Given data
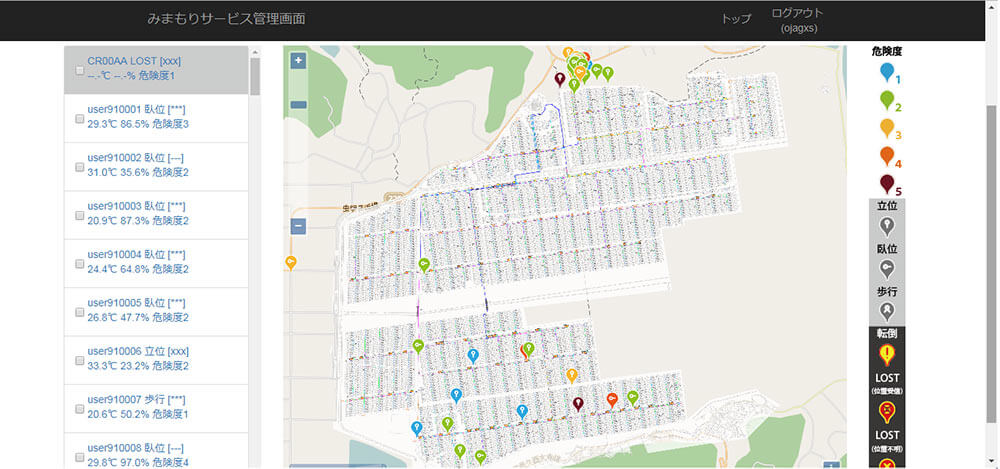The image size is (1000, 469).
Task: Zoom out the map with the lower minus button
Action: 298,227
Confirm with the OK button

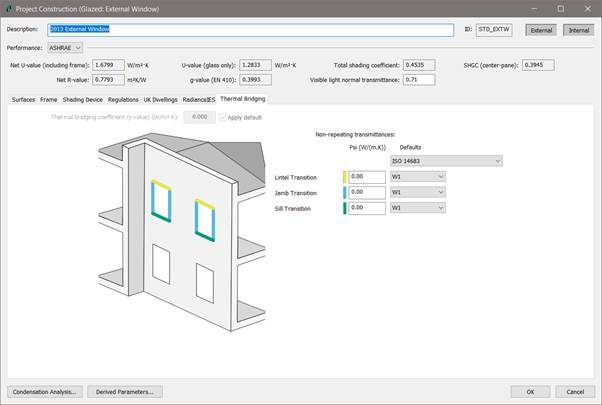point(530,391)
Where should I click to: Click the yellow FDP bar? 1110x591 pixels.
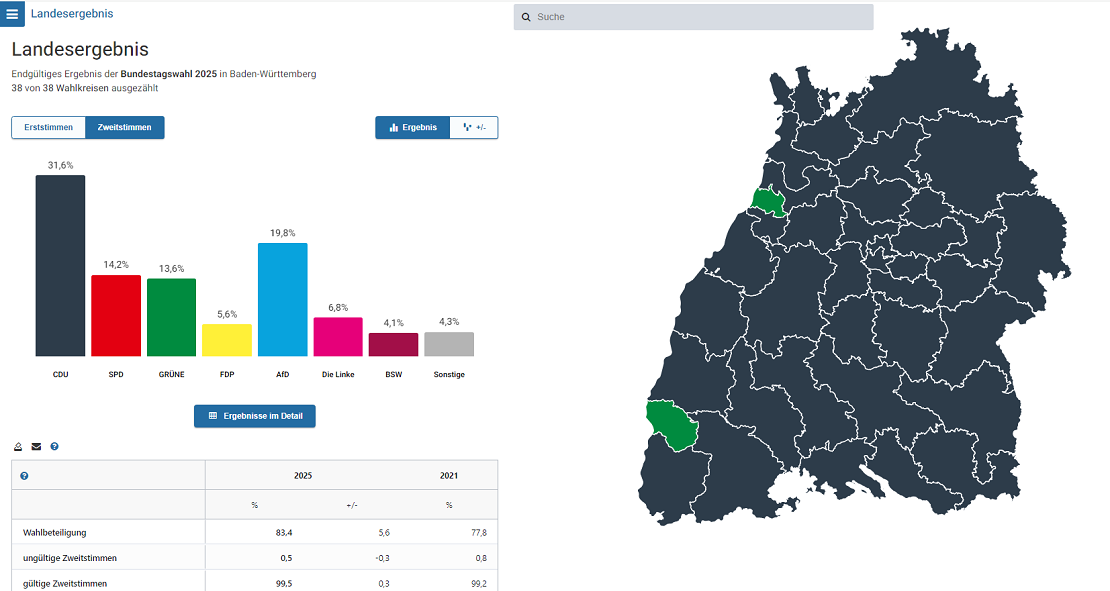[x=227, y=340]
---
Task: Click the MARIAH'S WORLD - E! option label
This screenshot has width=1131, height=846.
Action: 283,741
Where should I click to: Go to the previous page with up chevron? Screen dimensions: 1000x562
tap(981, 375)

To do
Locate each of the rows above that contains the word "Task". Copy every such row in full.

Written solution
Task: Zoom out the map with the lower minus button
Task: Click the MARIAH'S WORLD - E! option label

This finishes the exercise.